[TEXTO DE ORIGEM]:

☆ ☆ ☆ ☆ ☆

O artigo é de Juan José Tamayo, teólogo espanhol, secretário-geral da Associação de Teólogos João XXIII, ensaísta e autor de mais de 70 livros, publicado por Religión Digital, 14-11-2023.

Eis o artigo.

Com a morte de José María Castillo em Granada, aos 94 anos, no dia 12 de novembro, a teologia espanhola vive uma profunda experiência de orfandade, pois desde o início da década de 1960 até a sua morte tem sido um dos mais criativos e teólogos influentes no cristianismo espanhol e latino-americano.

Uma orfandade que vivo em primeira mão desde que foi meu professor, e certamente um dos mais queridos, no curso de teologia da Pontifícia Universidade de Comillas, já sediada em Madri, no início da década de 1970. Ele me apresentou à teologia crítica e me ajudou a descobrir o significado comunitário do cristianismo. Anos depois, fomos amigos íntimos e colegas durante mais de quarenta anos na Associação João XXIII de Teólogos e Teólogas, da qual foi cofundador, vice-presidente e um dos seus membros mais ativos até poucos dias antes de sua morte. Participamos juntos em numerosos encontros e conferências e em 2005 publicamos o livro Igreja e Sociedade na Espanha em Trotta.

☆ ☆ ☆ ☆ ☆

[INSTRUÇÕES DO EXERCÍCIO]:
a - Repita o trecho do texto sobre José María Castillo que começa com as palavras "O artigo é de Juan" e termina com "espanhol e latino-americano.".
b - De acordo com o texto sobre José María Castillo, em que cidade e com que idade ele morreu?

☆ ☆ ☆ ☆ ☆

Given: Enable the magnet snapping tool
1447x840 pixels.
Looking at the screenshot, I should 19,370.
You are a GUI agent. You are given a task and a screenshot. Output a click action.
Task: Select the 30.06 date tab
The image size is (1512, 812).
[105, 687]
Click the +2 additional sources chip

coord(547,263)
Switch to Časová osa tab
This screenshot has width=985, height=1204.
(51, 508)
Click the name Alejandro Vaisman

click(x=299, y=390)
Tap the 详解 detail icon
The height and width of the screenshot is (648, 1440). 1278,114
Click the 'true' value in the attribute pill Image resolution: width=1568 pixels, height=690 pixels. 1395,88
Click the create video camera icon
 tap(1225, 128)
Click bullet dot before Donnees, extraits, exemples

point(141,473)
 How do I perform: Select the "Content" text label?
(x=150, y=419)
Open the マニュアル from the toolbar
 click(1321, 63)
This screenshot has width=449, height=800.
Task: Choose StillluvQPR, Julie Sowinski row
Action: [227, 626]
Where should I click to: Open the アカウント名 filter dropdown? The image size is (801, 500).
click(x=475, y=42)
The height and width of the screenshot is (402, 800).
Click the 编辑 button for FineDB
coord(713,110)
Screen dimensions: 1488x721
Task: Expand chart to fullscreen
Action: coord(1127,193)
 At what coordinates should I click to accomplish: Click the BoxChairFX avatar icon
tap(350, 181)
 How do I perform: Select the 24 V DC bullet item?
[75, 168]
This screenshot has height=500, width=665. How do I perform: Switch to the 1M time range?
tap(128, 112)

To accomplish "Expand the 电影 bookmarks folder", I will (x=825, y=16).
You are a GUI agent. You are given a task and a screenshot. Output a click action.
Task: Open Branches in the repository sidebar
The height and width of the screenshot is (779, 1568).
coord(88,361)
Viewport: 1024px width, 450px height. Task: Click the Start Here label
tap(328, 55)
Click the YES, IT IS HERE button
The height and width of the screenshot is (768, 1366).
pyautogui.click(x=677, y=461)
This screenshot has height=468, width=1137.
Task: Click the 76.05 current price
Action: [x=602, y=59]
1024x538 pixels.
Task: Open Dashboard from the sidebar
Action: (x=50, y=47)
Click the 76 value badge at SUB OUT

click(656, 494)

☆ ☆ ☆ ☆ ☆

[RESPOSTAS ÀS TAREFAS]:
a -
O artigo é de Juan José Tamayo, teólogo espanhol, secretário-geral da Associação de Teólogos João XXIII, ensaísta e autor de mais de 70 livros, publicado por Religión Digital, 14-11-2023.

Eis o artigo.

Com a morte de José María Castillo em Granada, aos 94 anos, no dia 12 de novembro, a teologia espanhola vive uma profunda experiência de orfandade, pois desde o início da década de 1960 até a sua morte tem sido um dos mais criativos e teólogos influentes no cristianismo espanhol e latino-americano.

b - Em Granada, aos 94 anos.